Open door policies have also been seen as a way for companies to discourage the formation of labor unions. Formal, written policies may encourage openness, however, the response received in attempts to engage are often seen as threats to the authority or management style of the individual working in a supervisory or management capacity. The policy, in essence, allows employees to forgo meeting with their immediate supervisors, choosing rather to engage in communication with their senior managers to discuss their employment or personal issues.

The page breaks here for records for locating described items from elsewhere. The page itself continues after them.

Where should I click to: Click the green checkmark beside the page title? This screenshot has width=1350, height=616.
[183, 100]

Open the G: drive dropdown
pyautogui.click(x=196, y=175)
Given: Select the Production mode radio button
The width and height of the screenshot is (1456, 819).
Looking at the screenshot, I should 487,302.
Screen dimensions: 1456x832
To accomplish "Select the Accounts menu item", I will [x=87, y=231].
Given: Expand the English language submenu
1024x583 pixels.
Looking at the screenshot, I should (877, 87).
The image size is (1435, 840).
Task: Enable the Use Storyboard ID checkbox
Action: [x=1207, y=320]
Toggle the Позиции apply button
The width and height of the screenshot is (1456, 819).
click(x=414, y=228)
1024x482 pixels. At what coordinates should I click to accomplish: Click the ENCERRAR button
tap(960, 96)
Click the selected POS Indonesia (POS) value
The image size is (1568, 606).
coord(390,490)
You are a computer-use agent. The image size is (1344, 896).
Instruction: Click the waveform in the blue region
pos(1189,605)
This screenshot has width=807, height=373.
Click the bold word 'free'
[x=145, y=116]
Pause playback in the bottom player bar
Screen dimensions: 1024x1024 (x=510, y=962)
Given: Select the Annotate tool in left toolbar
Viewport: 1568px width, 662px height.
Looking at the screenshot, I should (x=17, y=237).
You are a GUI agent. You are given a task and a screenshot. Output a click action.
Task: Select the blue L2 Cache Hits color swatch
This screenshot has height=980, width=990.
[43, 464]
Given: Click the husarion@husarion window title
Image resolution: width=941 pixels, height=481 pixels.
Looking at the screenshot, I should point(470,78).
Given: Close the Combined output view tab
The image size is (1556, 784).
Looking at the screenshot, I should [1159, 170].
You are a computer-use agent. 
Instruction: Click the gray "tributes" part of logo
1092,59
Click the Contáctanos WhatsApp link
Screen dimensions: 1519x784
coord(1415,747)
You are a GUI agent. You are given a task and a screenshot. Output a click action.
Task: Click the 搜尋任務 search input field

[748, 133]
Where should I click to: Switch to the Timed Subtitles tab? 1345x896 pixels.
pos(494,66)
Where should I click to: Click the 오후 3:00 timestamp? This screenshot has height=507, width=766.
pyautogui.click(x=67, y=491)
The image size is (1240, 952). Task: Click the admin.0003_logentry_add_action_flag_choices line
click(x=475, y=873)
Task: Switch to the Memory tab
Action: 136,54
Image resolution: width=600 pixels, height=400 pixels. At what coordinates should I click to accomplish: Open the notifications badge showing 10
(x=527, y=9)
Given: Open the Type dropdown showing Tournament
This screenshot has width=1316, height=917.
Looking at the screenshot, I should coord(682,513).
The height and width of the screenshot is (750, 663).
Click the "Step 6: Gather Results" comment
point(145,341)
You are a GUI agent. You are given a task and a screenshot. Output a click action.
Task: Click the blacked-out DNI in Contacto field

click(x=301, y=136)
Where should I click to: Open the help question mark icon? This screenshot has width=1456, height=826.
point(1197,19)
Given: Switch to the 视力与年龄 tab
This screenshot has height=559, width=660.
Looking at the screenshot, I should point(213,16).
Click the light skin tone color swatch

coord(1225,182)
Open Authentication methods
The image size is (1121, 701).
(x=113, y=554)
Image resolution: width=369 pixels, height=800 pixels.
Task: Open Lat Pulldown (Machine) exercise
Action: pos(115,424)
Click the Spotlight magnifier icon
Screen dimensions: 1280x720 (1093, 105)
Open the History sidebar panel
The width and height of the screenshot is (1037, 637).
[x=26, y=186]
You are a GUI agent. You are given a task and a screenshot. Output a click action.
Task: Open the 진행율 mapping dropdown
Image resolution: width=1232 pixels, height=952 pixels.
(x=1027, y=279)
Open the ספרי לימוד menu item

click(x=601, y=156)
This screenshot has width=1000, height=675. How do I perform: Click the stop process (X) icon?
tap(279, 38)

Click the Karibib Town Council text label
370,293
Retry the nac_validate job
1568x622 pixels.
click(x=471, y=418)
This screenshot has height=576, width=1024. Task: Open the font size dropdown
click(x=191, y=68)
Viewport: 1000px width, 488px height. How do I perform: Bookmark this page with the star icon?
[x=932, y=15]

A process of open communication and transparency allows employees to bypass their supervisors to engage with senior management. This may inadvertently lead to tension and strife between employees and middle management. Supervisors may either see this as an implication that they are the primary issue of concern, or they may feel threatened, suspecting the employee of undermining them in an attempt to cause problems between them and senior management.

== Other uses ==
Government officials at the local, state, and federal level often implement an open door policy for the purpose of meeting with constituents. In Salt Lake City, mayor Ralph Becker maintains an open door policy every Wednesday to meet with residents one-on-one to discuss issues, concerns, and suggestions involving the city. The Democratic Caucus of Orange County, New York has maintained an open door policy for over ten years, where all individuals, regardless of political affiliation are welcome to attend the meeting. In 2011, in an effort to introduce a more open and transparent government, Governor Andrew Cuomo of New York extended an open door policy to members of the public. A lottery was introduced that allowed for 300 New Yorkers to visit Gracie Mansion following the inaugural festivities. The following week, for the first time in the history of the State of New York, a lottery was held to open the State of the State Address to additional members of the public.